This tool analyzes packet captures and provides useful insights to a network admin/support engineer to effectively debug and locate issues in a network
It is solved using 2 methods, openAI LLM and agentic system using crewAI

Flow
- convert pcap to text so that LLMs can work on them
- Strip sensitive network data to avoid data leak to LLMs
- call openAI LLM to analyze the pcaps and provide insights and final verdict
- if final verdict is NOT OK, suggest causes and next debugging steps


In [81]:
!pip install scapy
!pip install pyshark



In [92]:
#Method 1 : pre-processing data and then using LLM call with prompt engineering
from scapy.all import rdpcap
from openai import OpenAI
import os
from google.colab import userdata

import textwrap
import re

# Initialize OpenAI client
client = OpenAI(api_key=userdata.get('OPENAI_API_KEY'))
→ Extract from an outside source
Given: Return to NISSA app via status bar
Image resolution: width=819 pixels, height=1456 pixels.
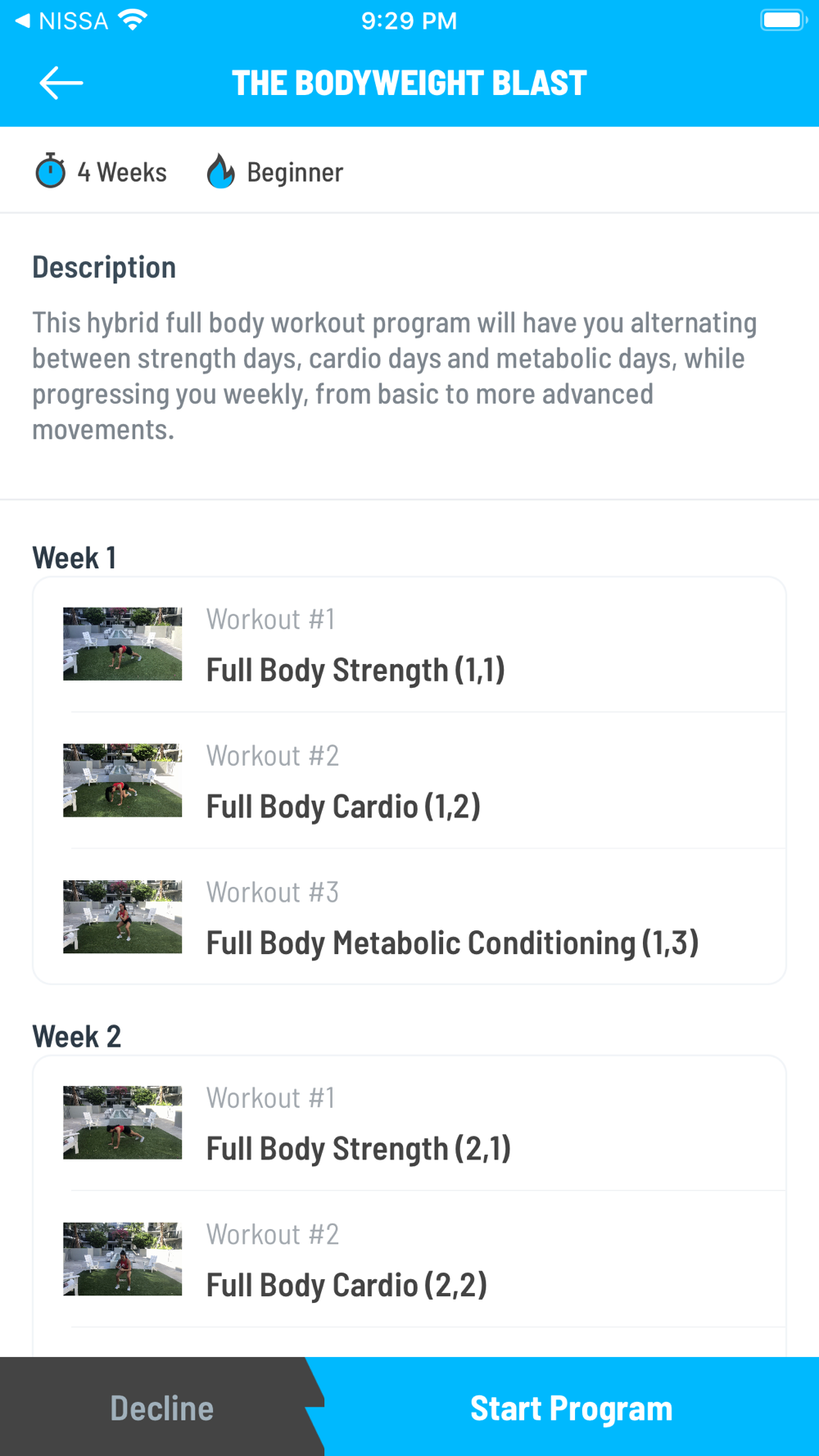Looking at the screenshot, I should [62, 20].
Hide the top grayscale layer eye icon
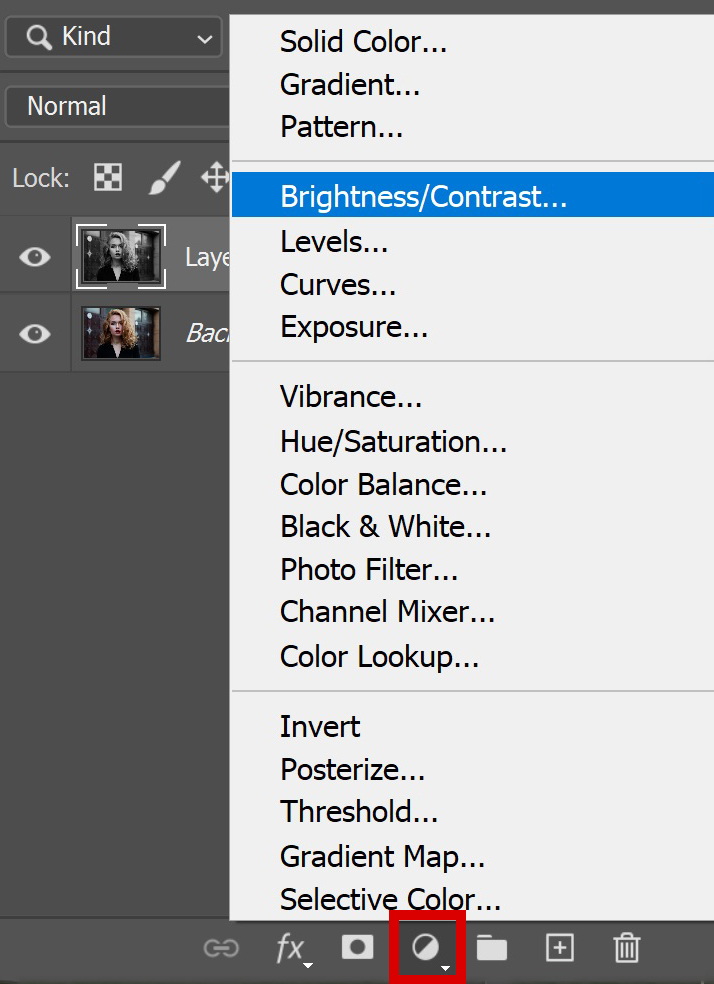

# Step 1: Read and extract key info from pcap
def extract_pcap_summary(file_path):
    packets = rdpcap(file_path)
    summary_lines = []

    for i, pkt in enumerate(packets[:100]):  # Limit to first 100 packets to avoid overload
        line = f"{i+1}. Time: {pkt.time}, Summary: {pkt.summary()}"
        summary_lines.append(line)

    return "\n".join(summary_lines)

# Step 2 : remove sensitive information from packet captures

def sanitize_text(text):
    # Redact IP addresses (especially private ranges)
    text = re.sub(r"\b(?:192\.168|10\.\d{1,3}|172\.(?:1[6-9]|2\d|3[0-1]))(?:\.\d{1,3}){2}\b", "[REDACTED_IP]", text)
    # Redact all other IPv4 addresses (optional - uncomment if needed)
    # text = re.sub(r"\b(?:\d{1,3}\.){3}\d{1,3}\b", "[REDACTED_IP]", text)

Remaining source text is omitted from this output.